DB best practices - sul-dlss/preservation_catalog GitHub Wiki

Basic database advice / pres cat specific guidelines

Preservation Catalog uses PostgreSQL to store metadata about the last known state of all known copies of preserved SDR objects. It relies heavily on DB-level constraints for keeping data consistent.

The Rails API docs: http://api.rubyonrails.org/classes/ActiveRecord/Transactions/ClassMethods.html

If possible, avoid declaring a transaction explicitly, e.g. by updating a parent object and its children, declaring autosave: true on the parent for the child relationships, and calling save or save! on the parent object. ActiveRecord will implicitly perform this multi-level save in a transaction.
Please use ApplicationRecord.transaction for clarity and consistency.
- Functionally, it doesn't matter whether .transaction is called on a specific ActiveRecord class or object instance, because the transaction applies to the database connection, and all updates in a given thread of operation will be going over the same database connection (it is possible to configure ActiveRecord to do otherwise, but like most applications, we don't).

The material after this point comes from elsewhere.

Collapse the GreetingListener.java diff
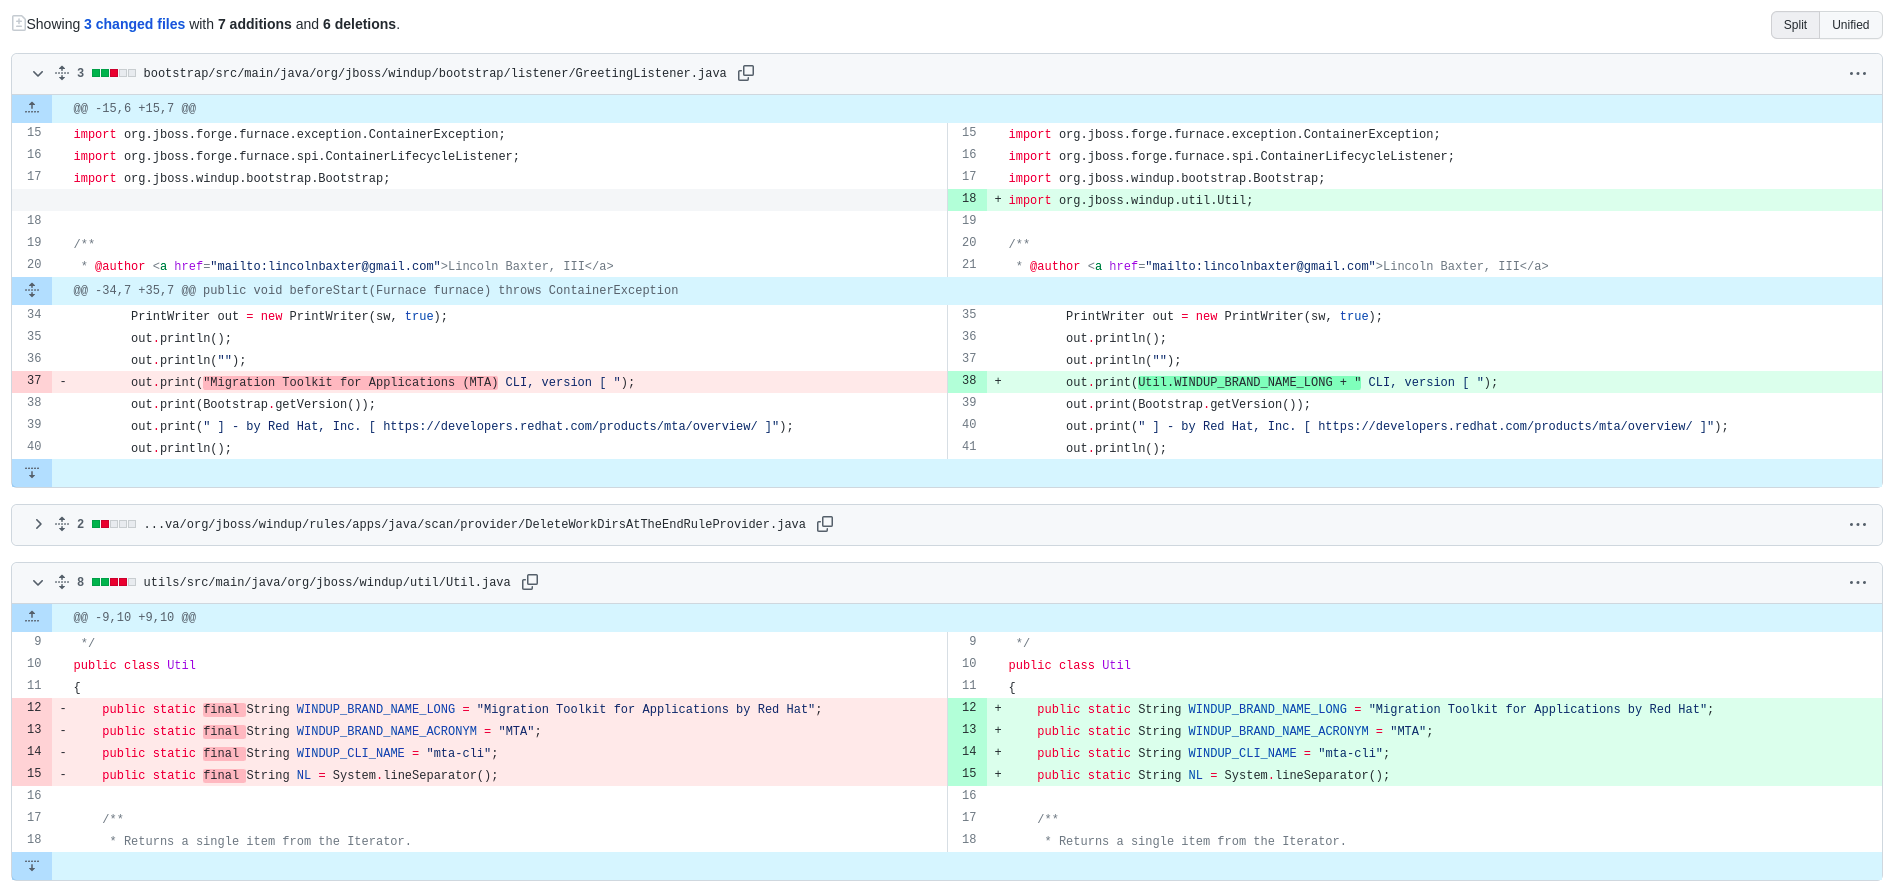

To reduce confusion, it seems best to just always invoke it via the super-class, so that it's clear that the transaction applies to all object types being grouped under it.

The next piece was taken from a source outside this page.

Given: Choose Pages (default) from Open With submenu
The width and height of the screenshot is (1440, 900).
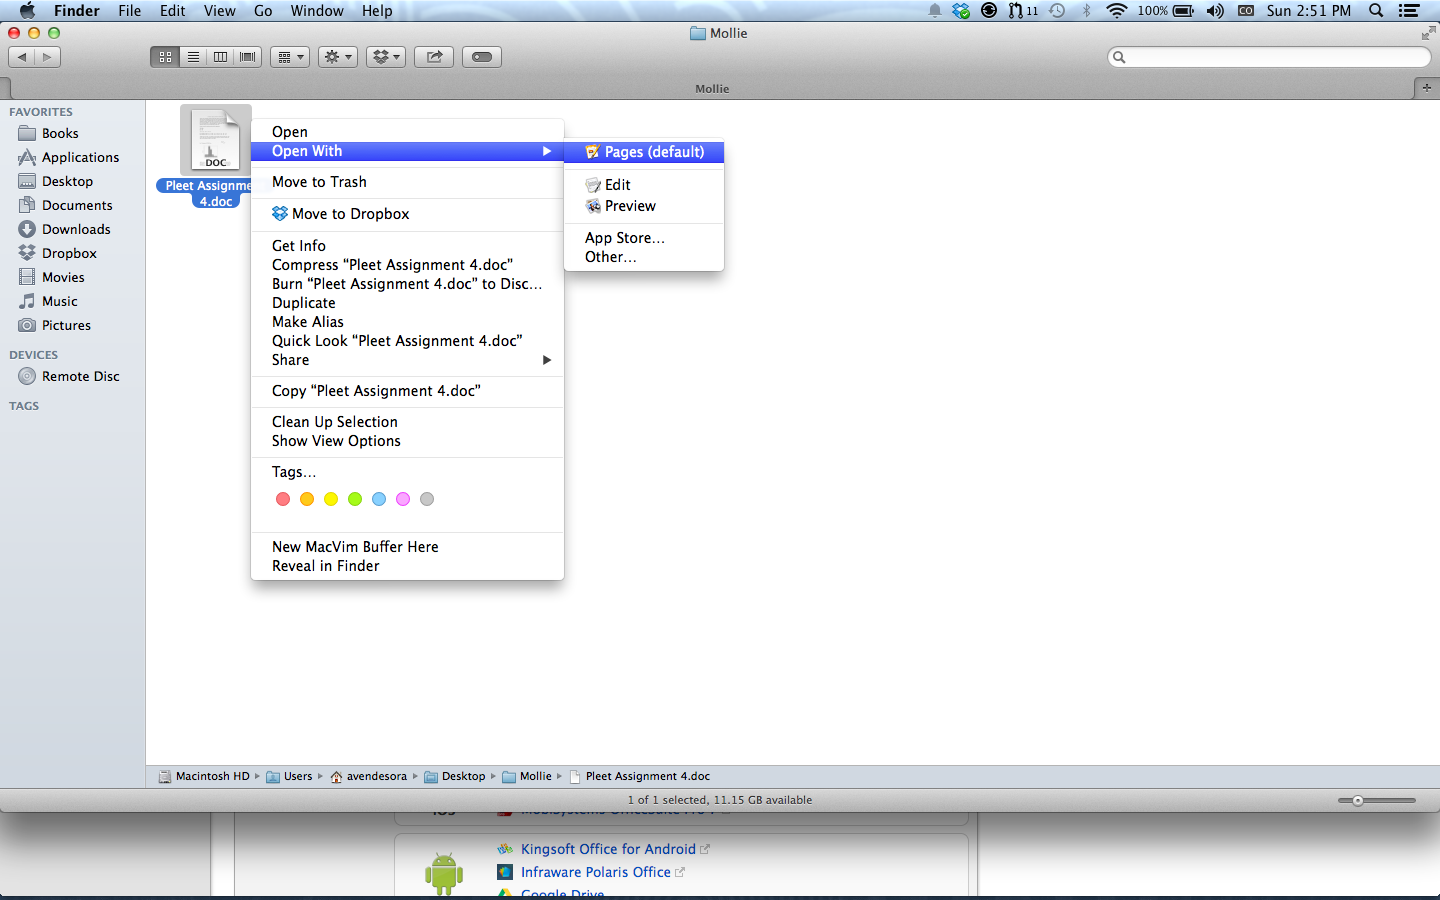Looking at the screenshot, I should pos(653,152).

If two or more things should fail or succeed together atomically, they should be wrapped in a transaction. E.g. if you're creating a PreservedObject so that there's a master record for the MoabRecord that you'd like to create, those two things should probably be grouped as a transaction so that if the creation of the MoabRecord fails, the creation of the PreservedObject gets rolled back, and we don't have a stray lying around.
Don't wrap more things than needed in a transaction. If multiple operations can succeed or fail independently, it's both semantically incorrect and needlessly inefficient to group them in a transaction.

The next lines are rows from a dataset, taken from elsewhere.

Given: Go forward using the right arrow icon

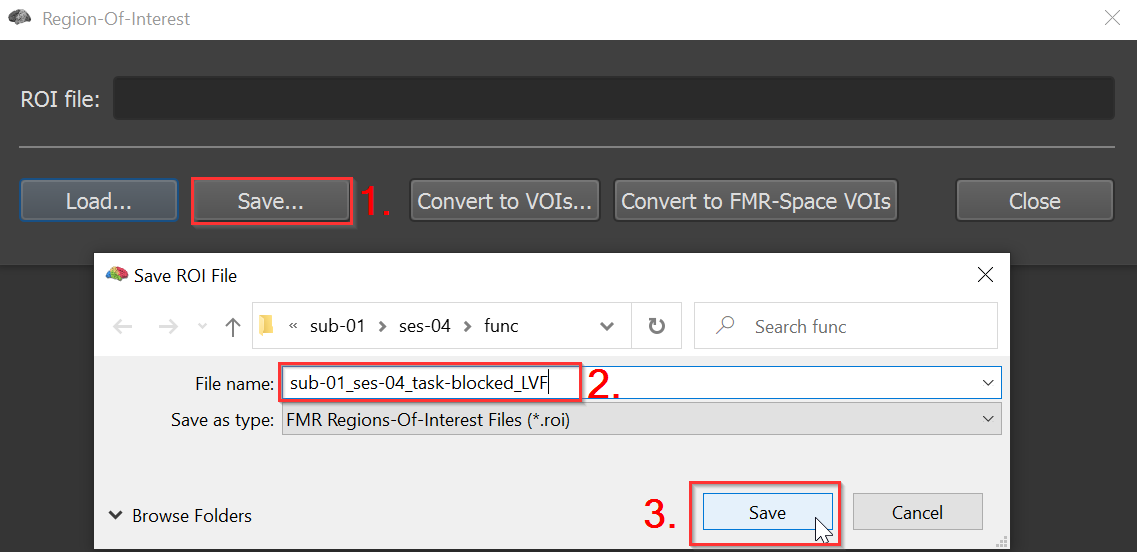Looking at the screenshot, I should [168, 326].
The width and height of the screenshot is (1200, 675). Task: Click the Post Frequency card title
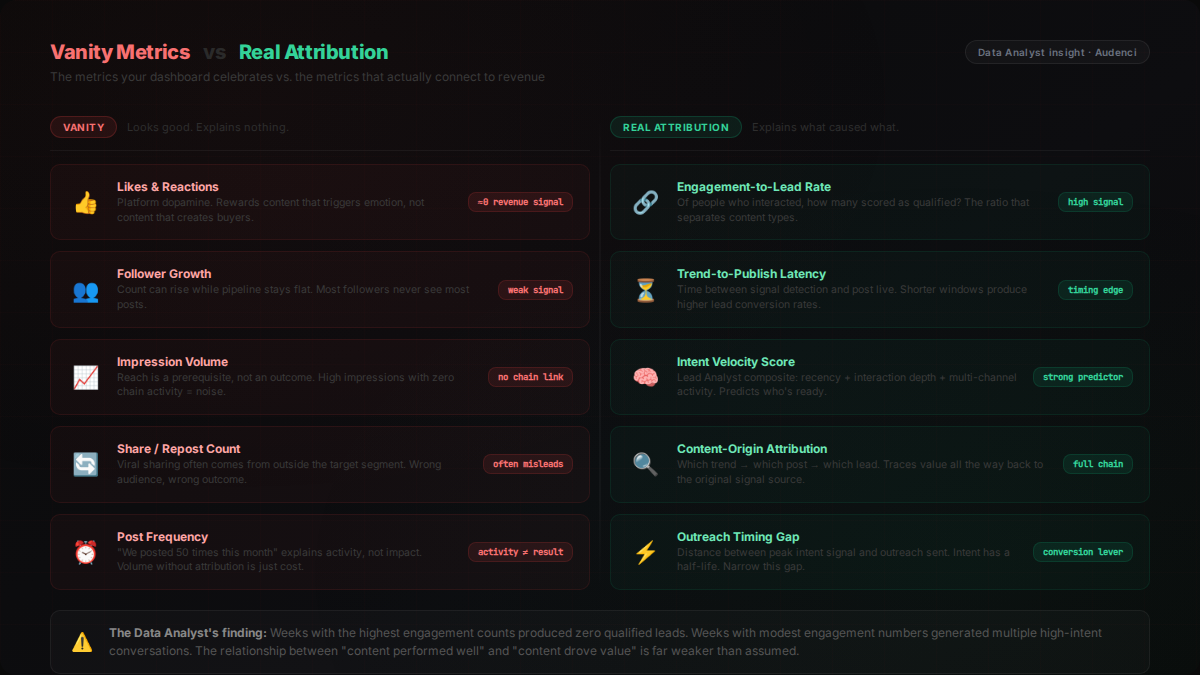coord(162,537)
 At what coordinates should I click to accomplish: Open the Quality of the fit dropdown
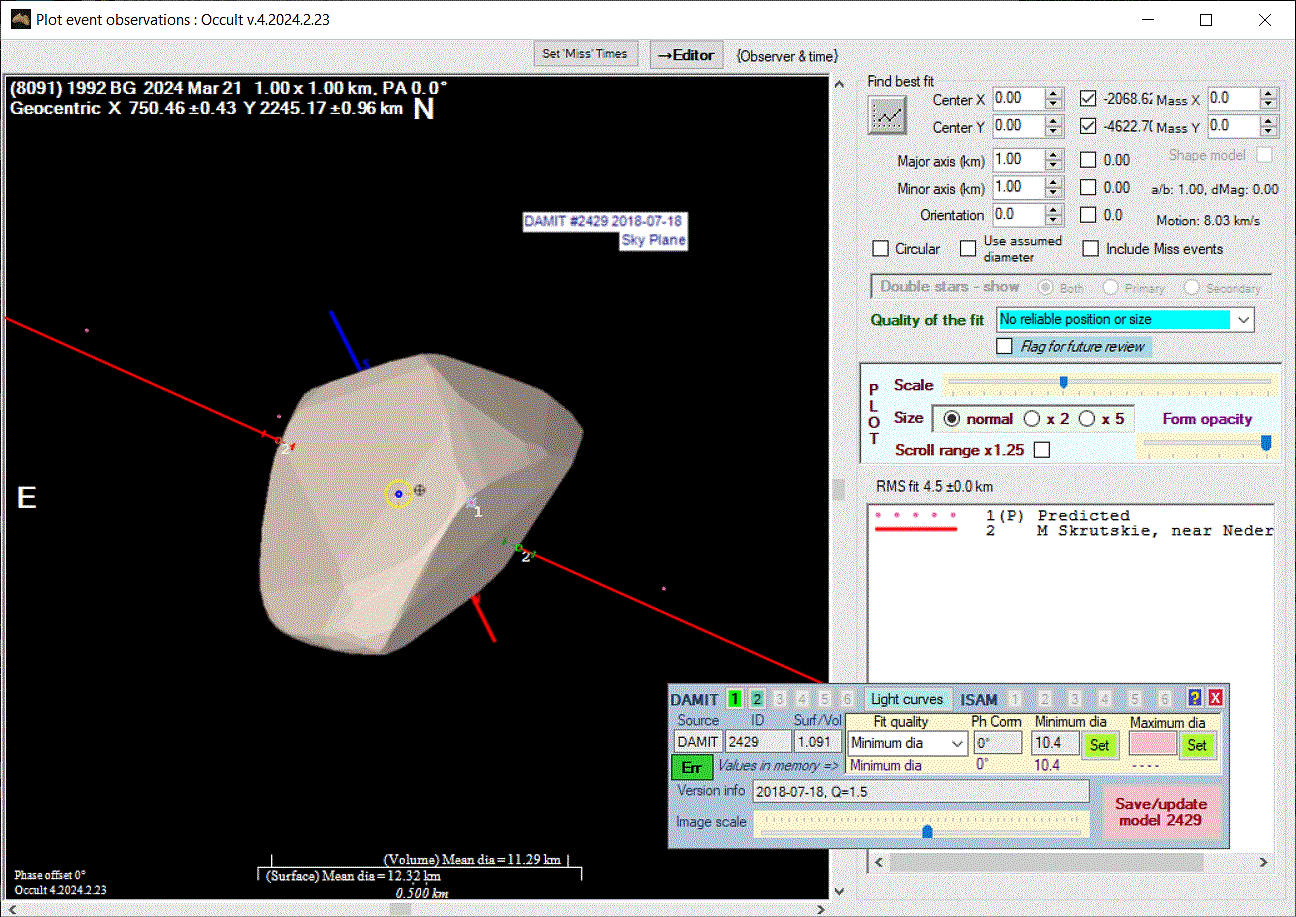[x=1243, y=320]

- Likewise, try not to do any unnecessary processing in the Application.transaction block. It's fine to wrap nested chains of method calls in a transaction, as it might be a pain to decompose your code such that the transaction block literally only contained ActiveRecord operations. At the same time, the longer a transaction is open, the higher the chances that two different updates will try to update the same thing, possibly causing one of the updates to fail. If it's easy to keep something unnecessary out of the transaction block, it'd be wise to do so.
In the unlikely event that you're tempted to pro-actively do row-locking, e.g. due to concern about multiple processes updating a shared resource (e.g. if multiple processes were crawling the same storage root and doing moab validation), the Postgres docs seems to advise against that. Instead, specifying transaction isolation level seems to be recommended as the more robust and performant approach.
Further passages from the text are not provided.